Research of the CUL3/BTBP biology have uncovered patho-physiological functions of each BTBP together with the identification of their ubiquitinated substrates. The cellular functions of the CUL3/BTBP/substrate axes are essentially and extremely divergent among cell types (e.g. cell cycle, membrane trafficking, signal transduction, transcription, cytoskeletal regulation, epigenetics). Physiologically, CUL3 is essential for embryonic development and angiogenesis. From the clinical standpoints, mutations in BTBPs have been identified in several cancers (SPOP in prostate/endometrial cancers, KBTBD4 in medulloblastoma).
Accordingly, the understanding of history and front line of the CUL3/BTBP research is essential for building of new hypothesis, concepts and ideas. The elucidation of novel patho-physiological roles of BTBPs as well as identification of their ubiquitinated substrates would expand this research field.
The aim of this Research Topic is to highlight the recent progress of the CUL3/BTBP research and address the open questions around the CUL3/BTBP-dependent molecular mechanisms.
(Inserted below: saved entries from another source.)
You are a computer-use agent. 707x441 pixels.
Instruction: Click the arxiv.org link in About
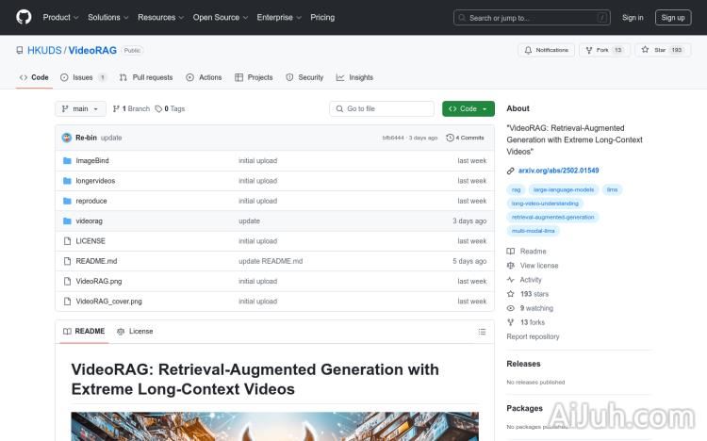(558, 171)
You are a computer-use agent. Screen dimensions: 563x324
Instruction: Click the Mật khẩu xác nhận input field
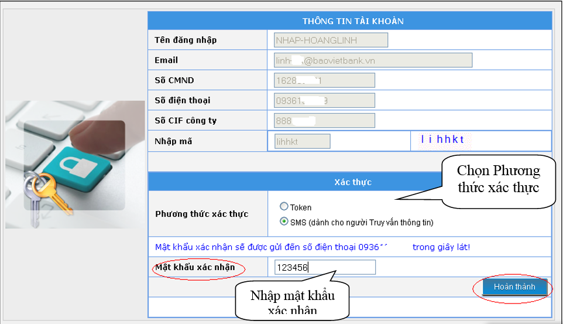click(325, 268)
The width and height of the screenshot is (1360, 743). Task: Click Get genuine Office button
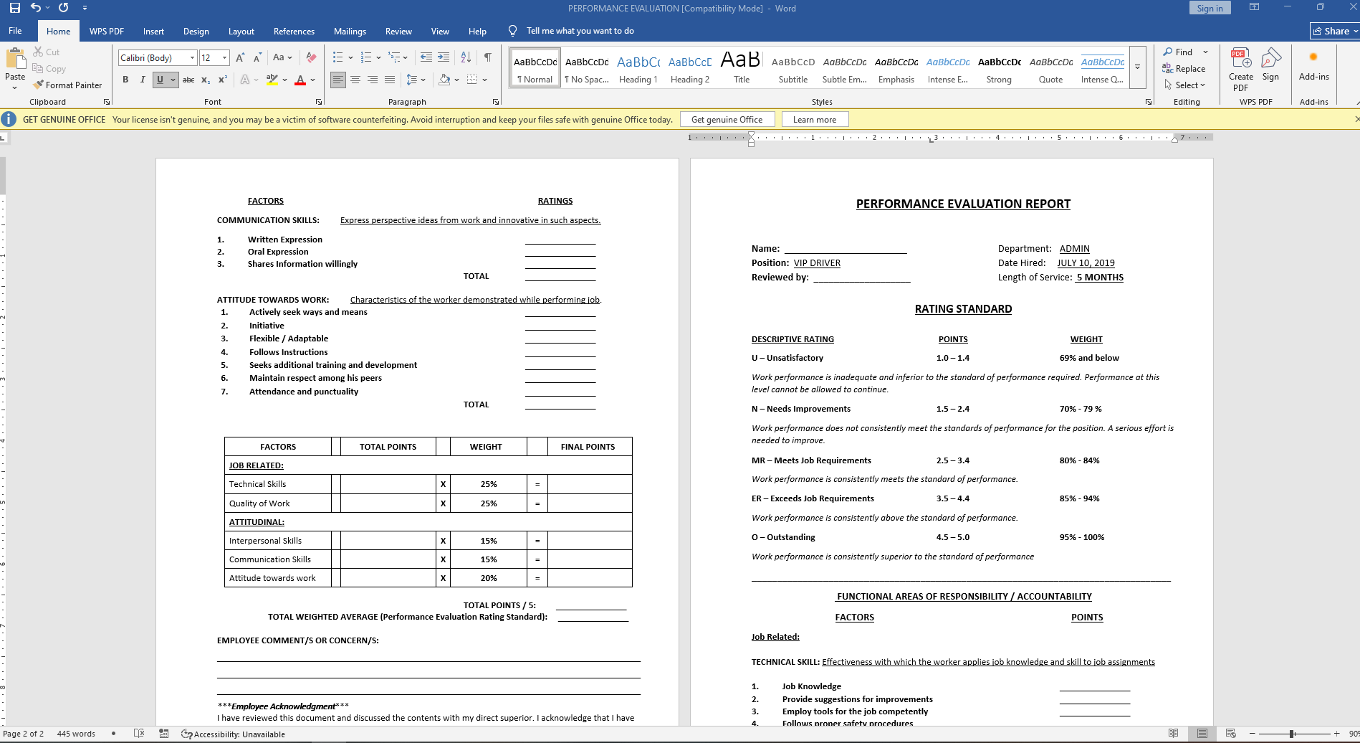727,120
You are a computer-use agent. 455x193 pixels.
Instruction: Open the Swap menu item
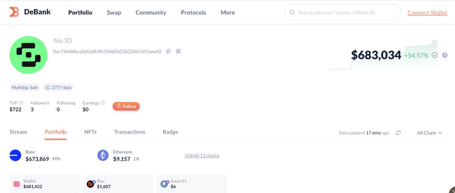click(114, 12)
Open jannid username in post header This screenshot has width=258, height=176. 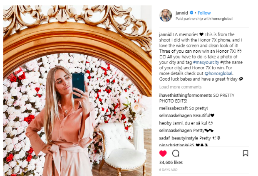click(182, 13)
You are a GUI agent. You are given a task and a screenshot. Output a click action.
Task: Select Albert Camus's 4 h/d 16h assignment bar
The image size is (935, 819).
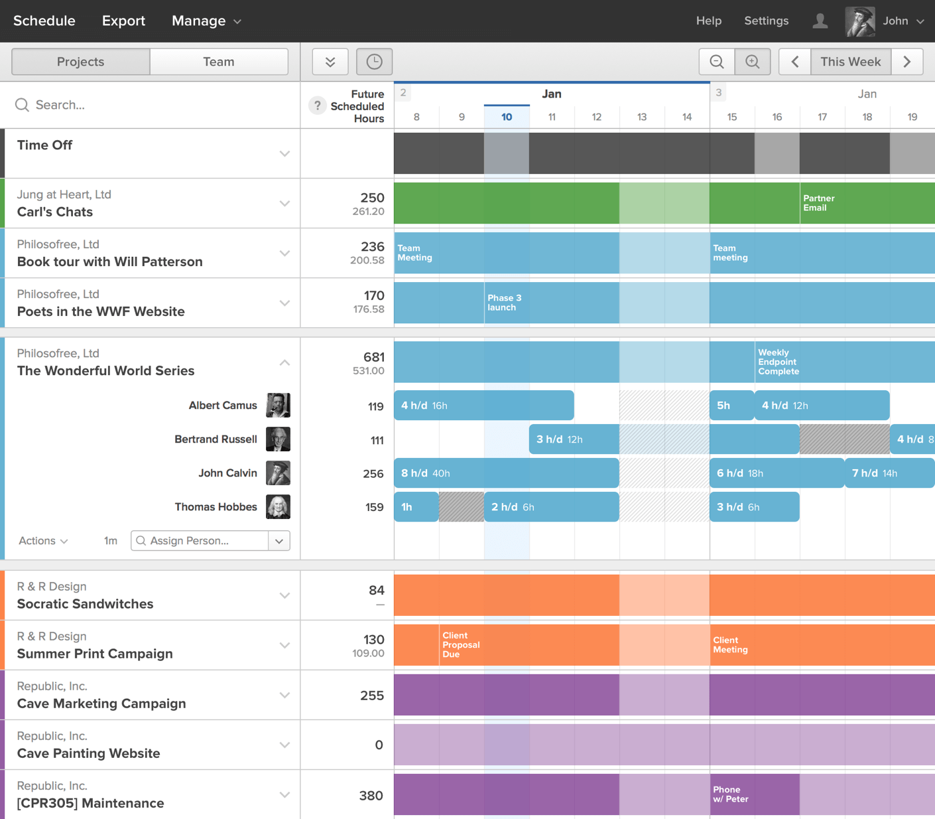pos(483,406)
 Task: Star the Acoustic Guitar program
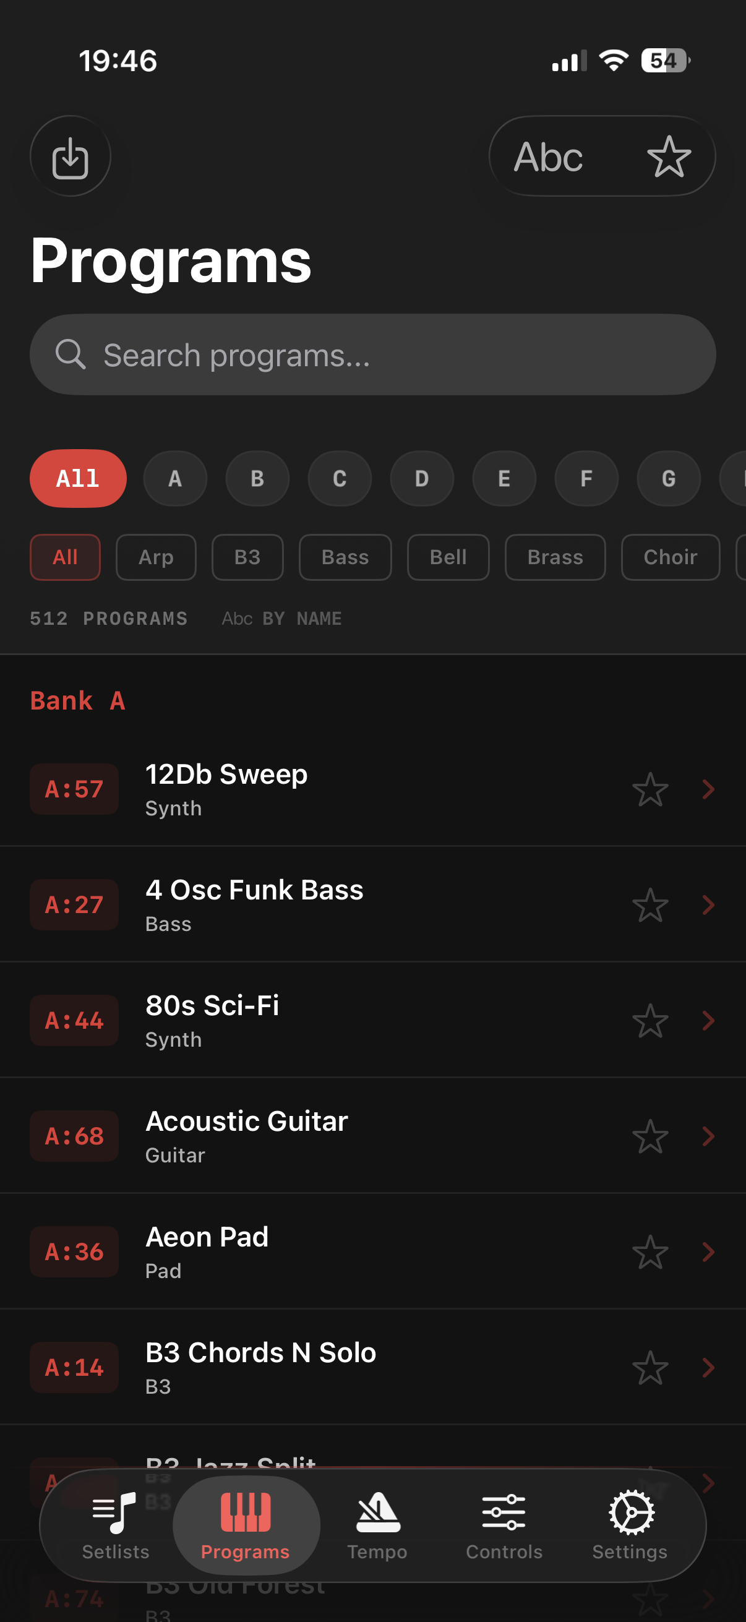point(650,1137)
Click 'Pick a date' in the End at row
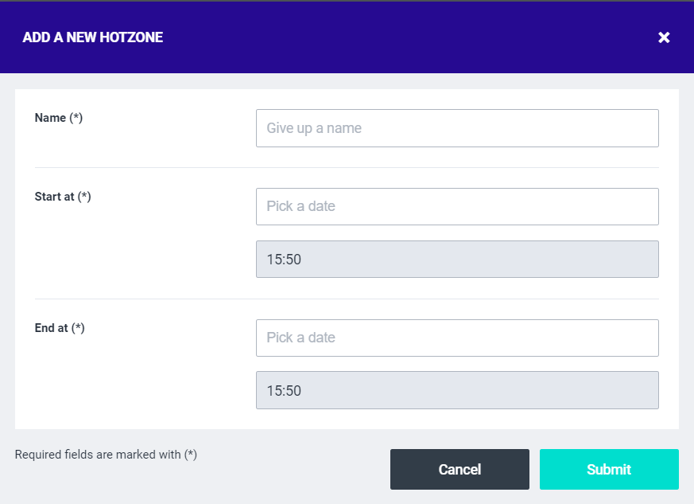 point(301,338)
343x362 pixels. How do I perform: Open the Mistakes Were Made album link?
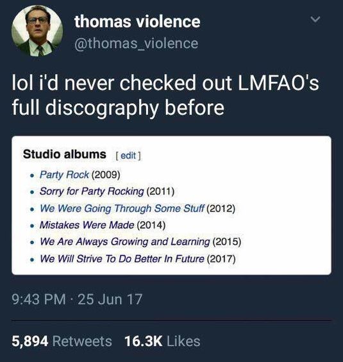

Our topic will contribute to understanding of the CUL3/BTBP biology, leading to the establishment of new pharmaceutical targets and development of novel clinical applications.
The submission of Original Research, Review, Mini Review, and Perspective articles that cover, but are not limited to, the following subtopics will be encouraged:
• Cellular functions of the CUL3/BTBP/substrate axes in various cell lines
• Physiological roles of the CUL3/BTBP/substrate axes in animal models (e.g. angiogenesis)
• Pathological roles of the CUL3/BTBP/substrate axes in animal models (e.g. tumorigenesis)
• Mutations in CUL3 and BTBPs: importance in diagnosis, prognosis and treatment for human diseases.
• Tools and methodology for the identification of target ubiquitinated substrates by the CUL3/BTBPs
• Development of new pharmacological agents (inhibitors and activators) that target the CUL3/BTBP/substrate protein complex for therapy of human diseases
• Spatio-temporal regulation of intracellular distribution of the CUL3/BTBP/substrate protein complex
• Neddylation cycle of CUL3
• Development of new pharmacological agents that target neddylation or deneddylation of CUL3
Important Note: All contributions to this Research Topic must be within the scope of the section and journal to which they are submitted, as defined in their mission statements. Frontiers reserves the right to guide an out-of-scope manuscript to a more suitable section or journal at any stage of peer review.